Former editor reflects on how the Herald helped her journalism career

Save Student Newsrooms

Margaret O'Malley

Working on the College Heights Herald gave me the confidence, experience and practical knowledge to be productive on the first day at my internships at the Louisville Times and Washington Post.

No time had to be wasted training me; I was ready to work. 

When I graduated early, I was able to start working in an editing position at the Dallas Times Herald, a job I had considered my five-year goal. Working in a student newsroom boosted me ahead those five years. 

After being editor of the college newspaper during my third year at Western Kentucky University, I had the freedom to gain knowledge of another important role in journalism and worked as a staff photographer for a semester.

Having that experience made me a much better professional journalist because I understood the difficulties in that job and better knew how to work with staff photojournalists to obtain the best photographs for the paper. Without a college newspaper, I would never have been able to do that. 

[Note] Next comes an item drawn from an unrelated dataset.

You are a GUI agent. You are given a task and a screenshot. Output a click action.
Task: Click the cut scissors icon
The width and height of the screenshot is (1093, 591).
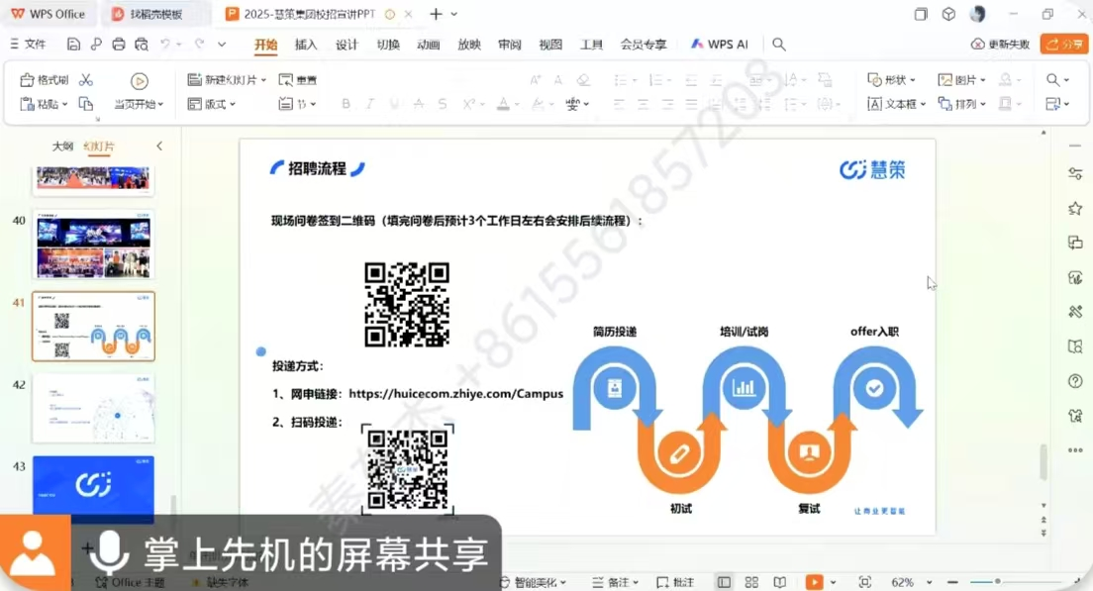86,80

During my years at the Herald we tackled controversial stories. We learned to be professionals. We learned how to do our jobs from the first day we showed up at post-college newsrooms. 

I would never have had the journalism career I had dreamed of without the essential experience gained by my time on the College Heights Herald staff.

This letter is part of the #SaveStudentNewsrooms movement. A student-led campaign designed to bring attention to the challenges student newsrooms face.

Margaret O’Malley is a former Herald editor-in-chief for the spring 1981 semester.